*Exercise*
Search through the entries for the word "item" and copy every line that has it.
Start of Data
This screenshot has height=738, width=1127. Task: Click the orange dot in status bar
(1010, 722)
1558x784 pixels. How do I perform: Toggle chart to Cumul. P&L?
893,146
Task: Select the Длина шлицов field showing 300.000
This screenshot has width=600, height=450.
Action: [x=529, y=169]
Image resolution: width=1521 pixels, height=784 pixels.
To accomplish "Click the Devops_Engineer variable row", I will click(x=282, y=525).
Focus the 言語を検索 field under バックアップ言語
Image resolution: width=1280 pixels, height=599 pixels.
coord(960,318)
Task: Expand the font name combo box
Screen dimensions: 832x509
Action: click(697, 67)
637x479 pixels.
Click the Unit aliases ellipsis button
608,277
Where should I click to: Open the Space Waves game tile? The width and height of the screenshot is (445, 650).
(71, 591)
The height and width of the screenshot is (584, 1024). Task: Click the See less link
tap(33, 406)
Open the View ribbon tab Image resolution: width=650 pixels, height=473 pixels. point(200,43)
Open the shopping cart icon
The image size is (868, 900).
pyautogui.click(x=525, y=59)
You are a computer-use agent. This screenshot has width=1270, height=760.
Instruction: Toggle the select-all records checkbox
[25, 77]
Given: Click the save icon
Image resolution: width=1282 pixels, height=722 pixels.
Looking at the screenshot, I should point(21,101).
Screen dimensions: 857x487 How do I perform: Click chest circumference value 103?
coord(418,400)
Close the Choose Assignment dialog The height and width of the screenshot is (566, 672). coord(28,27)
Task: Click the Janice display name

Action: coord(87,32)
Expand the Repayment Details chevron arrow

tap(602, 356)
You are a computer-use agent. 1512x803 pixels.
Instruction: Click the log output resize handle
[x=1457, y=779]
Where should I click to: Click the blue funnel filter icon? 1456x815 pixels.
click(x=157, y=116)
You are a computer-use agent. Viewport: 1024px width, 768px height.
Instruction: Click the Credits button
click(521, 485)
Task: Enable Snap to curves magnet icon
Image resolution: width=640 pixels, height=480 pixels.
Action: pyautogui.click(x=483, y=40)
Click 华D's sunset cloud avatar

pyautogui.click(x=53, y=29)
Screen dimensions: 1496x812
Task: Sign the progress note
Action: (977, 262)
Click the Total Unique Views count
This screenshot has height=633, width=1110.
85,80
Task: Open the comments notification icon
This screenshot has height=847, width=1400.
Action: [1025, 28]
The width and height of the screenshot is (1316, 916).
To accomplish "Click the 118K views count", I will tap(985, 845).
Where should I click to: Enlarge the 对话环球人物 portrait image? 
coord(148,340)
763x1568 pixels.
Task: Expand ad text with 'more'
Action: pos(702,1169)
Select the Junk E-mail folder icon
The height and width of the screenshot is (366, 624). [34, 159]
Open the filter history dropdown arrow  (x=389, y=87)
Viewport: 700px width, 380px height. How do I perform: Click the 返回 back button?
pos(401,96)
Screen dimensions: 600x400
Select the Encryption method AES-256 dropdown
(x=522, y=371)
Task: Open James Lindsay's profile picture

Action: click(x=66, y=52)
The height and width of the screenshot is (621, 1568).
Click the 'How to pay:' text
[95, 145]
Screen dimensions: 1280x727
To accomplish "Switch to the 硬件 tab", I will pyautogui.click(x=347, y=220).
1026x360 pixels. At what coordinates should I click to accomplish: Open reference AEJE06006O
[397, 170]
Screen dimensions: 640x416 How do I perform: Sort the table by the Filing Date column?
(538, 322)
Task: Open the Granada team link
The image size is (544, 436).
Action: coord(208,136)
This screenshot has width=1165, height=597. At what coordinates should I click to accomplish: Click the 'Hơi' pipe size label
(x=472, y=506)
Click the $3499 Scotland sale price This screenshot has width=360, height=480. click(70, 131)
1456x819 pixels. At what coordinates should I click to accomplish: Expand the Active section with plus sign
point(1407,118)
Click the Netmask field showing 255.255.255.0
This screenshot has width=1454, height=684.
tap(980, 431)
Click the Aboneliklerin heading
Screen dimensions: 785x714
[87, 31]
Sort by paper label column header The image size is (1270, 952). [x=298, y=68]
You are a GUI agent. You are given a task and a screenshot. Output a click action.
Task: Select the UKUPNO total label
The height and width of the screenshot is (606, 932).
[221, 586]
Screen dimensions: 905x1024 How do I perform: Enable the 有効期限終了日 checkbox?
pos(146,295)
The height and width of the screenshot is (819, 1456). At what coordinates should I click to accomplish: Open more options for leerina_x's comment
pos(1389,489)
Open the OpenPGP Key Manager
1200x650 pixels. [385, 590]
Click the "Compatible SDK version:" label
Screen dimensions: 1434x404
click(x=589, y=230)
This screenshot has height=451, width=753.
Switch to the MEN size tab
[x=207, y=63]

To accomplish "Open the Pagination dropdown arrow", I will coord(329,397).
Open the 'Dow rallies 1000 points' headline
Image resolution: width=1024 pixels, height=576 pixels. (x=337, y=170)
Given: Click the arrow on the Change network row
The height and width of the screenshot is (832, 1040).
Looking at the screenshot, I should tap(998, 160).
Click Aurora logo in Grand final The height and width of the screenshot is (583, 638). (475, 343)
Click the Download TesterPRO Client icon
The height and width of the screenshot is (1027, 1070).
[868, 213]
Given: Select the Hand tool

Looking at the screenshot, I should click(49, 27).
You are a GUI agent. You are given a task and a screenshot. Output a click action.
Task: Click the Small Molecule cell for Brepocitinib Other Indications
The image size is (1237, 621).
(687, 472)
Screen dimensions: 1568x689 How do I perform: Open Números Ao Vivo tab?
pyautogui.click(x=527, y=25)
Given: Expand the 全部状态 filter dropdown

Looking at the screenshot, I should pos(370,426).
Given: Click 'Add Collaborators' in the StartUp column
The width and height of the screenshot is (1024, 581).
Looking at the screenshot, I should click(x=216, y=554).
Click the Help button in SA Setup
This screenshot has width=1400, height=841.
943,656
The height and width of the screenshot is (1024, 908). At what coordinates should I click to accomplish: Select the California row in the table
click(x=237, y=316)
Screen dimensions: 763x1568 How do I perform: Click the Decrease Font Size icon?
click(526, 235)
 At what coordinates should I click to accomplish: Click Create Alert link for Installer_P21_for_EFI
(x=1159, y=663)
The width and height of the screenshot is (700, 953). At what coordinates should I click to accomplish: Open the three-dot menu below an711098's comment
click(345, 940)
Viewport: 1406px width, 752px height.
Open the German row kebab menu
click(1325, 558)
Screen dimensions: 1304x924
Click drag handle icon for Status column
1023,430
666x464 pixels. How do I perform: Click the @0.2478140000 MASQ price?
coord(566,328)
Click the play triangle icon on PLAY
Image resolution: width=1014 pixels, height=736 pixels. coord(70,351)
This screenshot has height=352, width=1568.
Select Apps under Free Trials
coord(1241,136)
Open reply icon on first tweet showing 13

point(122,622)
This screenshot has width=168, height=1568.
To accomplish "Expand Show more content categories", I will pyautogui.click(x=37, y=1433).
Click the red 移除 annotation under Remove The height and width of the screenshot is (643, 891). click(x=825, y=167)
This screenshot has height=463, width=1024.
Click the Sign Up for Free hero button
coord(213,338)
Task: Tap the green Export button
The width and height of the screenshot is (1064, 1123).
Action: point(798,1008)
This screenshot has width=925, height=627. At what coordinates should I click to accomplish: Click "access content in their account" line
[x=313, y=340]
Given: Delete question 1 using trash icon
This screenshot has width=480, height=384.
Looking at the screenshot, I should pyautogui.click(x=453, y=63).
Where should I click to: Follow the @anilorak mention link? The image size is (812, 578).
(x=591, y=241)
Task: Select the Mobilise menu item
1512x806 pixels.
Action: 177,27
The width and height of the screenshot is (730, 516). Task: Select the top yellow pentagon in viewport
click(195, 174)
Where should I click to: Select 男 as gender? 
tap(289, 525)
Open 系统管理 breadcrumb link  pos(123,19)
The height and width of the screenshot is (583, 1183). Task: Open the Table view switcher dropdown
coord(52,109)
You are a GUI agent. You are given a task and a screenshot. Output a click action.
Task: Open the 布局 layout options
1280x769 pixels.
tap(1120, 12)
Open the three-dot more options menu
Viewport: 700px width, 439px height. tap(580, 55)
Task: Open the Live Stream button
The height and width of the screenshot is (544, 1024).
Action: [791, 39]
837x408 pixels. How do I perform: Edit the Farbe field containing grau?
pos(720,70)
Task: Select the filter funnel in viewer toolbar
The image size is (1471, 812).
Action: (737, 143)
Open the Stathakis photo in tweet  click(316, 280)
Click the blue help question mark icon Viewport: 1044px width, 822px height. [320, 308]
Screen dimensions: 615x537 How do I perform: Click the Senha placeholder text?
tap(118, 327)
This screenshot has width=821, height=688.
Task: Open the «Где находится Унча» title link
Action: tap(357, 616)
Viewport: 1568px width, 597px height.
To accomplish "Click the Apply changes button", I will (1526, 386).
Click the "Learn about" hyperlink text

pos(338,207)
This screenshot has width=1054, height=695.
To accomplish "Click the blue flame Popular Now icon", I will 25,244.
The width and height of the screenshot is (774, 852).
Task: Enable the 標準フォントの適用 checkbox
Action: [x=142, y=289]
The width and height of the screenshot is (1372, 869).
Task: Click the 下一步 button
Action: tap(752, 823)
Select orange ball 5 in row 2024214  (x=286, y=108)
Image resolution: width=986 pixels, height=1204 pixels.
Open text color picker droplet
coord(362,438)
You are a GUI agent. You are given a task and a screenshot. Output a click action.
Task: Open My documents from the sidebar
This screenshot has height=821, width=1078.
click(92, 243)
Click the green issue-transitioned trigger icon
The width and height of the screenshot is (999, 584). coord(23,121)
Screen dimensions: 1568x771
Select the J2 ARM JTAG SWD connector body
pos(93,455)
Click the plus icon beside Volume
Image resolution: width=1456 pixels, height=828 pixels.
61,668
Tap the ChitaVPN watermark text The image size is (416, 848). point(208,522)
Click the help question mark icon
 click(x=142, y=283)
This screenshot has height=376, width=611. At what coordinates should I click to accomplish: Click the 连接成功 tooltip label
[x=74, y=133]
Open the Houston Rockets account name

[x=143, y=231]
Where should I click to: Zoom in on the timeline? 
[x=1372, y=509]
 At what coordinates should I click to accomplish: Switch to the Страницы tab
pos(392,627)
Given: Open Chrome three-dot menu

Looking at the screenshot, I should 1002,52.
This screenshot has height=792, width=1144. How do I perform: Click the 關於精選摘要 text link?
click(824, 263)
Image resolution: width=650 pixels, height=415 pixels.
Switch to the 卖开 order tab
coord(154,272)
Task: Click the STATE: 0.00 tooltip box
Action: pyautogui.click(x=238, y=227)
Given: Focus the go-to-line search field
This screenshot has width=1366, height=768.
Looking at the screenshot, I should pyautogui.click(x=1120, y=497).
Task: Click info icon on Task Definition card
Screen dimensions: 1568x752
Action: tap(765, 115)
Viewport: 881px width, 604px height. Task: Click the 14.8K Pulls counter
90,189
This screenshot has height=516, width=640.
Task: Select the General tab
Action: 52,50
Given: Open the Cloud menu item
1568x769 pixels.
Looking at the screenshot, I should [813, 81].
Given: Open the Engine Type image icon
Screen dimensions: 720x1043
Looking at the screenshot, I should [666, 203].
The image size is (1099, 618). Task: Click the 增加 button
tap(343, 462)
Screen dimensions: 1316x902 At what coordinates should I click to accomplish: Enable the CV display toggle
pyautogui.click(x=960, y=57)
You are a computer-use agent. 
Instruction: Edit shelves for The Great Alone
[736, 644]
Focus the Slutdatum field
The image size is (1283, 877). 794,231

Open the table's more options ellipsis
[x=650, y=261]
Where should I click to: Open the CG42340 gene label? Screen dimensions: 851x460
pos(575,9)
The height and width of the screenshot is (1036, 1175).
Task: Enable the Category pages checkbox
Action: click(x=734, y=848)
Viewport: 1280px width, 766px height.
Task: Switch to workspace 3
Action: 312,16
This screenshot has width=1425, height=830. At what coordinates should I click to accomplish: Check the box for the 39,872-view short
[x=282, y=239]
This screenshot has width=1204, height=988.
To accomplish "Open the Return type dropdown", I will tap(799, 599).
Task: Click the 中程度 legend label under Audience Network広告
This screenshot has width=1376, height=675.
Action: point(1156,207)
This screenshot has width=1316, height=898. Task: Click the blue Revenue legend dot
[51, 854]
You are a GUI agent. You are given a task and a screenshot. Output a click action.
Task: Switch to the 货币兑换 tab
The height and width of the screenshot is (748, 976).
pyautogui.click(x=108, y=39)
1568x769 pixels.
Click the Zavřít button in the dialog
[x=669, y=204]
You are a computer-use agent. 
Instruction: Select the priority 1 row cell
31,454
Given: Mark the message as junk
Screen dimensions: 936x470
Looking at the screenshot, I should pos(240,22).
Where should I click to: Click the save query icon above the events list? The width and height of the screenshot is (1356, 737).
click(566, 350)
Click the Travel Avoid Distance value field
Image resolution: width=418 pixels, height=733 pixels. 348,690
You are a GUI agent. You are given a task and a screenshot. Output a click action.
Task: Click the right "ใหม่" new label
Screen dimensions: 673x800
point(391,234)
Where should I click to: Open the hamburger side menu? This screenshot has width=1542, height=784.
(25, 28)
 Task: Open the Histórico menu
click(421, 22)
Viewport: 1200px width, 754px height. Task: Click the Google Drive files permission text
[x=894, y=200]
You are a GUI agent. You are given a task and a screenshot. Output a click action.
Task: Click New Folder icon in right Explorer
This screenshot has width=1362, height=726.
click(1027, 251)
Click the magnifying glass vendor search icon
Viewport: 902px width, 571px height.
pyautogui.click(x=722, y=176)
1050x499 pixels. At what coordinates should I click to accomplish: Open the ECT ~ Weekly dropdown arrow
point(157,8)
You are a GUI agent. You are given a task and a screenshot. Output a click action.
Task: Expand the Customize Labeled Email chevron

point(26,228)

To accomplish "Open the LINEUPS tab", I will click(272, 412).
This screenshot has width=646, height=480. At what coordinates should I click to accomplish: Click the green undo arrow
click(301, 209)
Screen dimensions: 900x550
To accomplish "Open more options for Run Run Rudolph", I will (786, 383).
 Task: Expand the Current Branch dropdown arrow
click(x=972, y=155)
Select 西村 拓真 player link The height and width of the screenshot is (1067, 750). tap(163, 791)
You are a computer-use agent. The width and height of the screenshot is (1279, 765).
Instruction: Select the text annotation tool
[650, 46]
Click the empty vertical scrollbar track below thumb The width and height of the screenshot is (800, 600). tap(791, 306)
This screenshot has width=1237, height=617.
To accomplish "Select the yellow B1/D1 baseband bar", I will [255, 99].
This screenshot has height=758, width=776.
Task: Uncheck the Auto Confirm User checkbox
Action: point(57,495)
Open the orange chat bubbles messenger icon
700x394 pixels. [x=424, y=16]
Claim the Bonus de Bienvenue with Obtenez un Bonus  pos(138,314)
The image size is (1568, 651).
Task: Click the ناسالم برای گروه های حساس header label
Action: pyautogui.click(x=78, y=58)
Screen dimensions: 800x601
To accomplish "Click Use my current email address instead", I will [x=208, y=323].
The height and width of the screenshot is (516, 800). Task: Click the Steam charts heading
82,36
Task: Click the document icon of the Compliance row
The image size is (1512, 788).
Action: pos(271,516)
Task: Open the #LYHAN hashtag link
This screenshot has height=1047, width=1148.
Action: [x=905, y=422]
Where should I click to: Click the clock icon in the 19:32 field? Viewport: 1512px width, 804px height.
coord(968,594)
End of Data
*Solution for this task*
Task: Select the Mobilise menu item
Given: Open the Cloud menu item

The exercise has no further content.